The Monetary Authority of Singapore (MAS) has announced regulatory changes to boost the resilience of finance companies and enhance their ability to provide financing to small and medium-sized enterprises (SMEs). The financial regulator said that some finance companies fill an important niche in providing access to capital for SMEs, complementing the role of banks. To enhance finance companies’ role in SME financing, MAS will relax some business restrictions that currently apply to them. MAS will be phasing in these changes during the year.

There are three licensed finance companies today with around S$16 billion in combined assets. In Q2 2016, finance companies accounted for just under S$7 billion of outstanding SME loans.

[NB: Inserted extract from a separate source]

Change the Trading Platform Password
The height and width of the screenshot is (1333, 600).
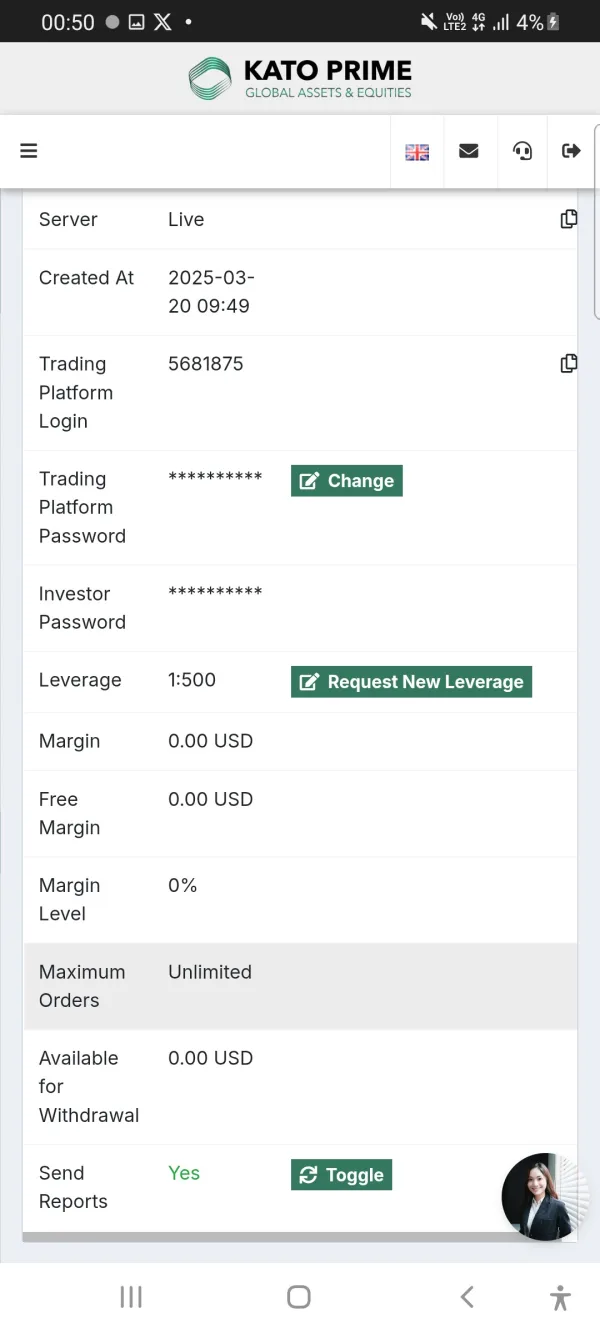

It was interesting to note that MAS will now allow non-bank entities the ability to provide current accounts and traditional bank services like checking.

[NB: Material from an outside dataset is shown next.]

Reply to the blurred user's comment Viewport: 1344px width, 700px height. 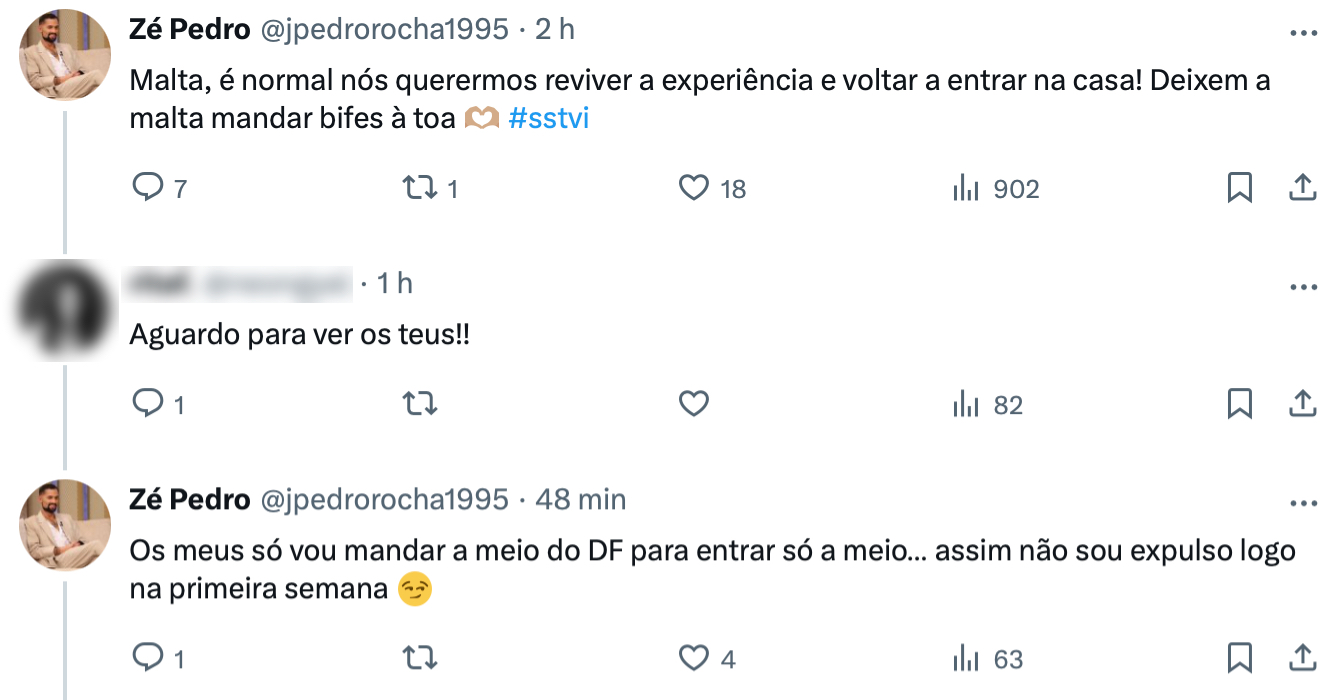tap(148, 404)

Ong Chong Tee, Deputy Managing Director, MAS, commented on the rule changes;

“The liberalisation of finance companies will facilitate their efforts to invest in new capabilities to enhance their core SME financing business. These changes are part of MAS’ ongoing efforts to ensure that our financial sector continues to be able to support enterprise development.”

These changes include:

  • The limit on a finance company’s aggregate uncollateralized business loans will be raised to up to 25% of its capital funds, from the current 10%. The limit on uncollateralized business loans to a single borrower will also be raised to up to 0.5% of capital funds, from the current S$5,000.  These changes will better enable finance companies to serve their SME customers, many of whom require unsecured credit for working capital needs.
  • Finance companies will be allowed to offer current account and chequing services to their business customers.  They will also be allowed to join electronic payment networks, including Inter-bank GIRO, Fast and Secure Transfers (FAST) and Electronic Funds Transfer at Point of Sale (EFTPOS).  These changes will enable finance companies to provide more comprehensive credit and deposit services to SMEs.
  • MAS will liberalise its existing policy of not allowing a foreign takeover of a finance company. This will accord finance companies greater flexibility to explore strategic partnerships and innovative business models that can strengthen their SME financing business.

MAS said it will retain other regulatory restrictions on finance companies to limit the business risks borne by finance companies and encourage them to remain focused on serving the domestic SME market. MAS will also require finance companies to enhance their corporate governance and risk management. This will include stricter rules on related party transactions and limits on exposures to the property sector.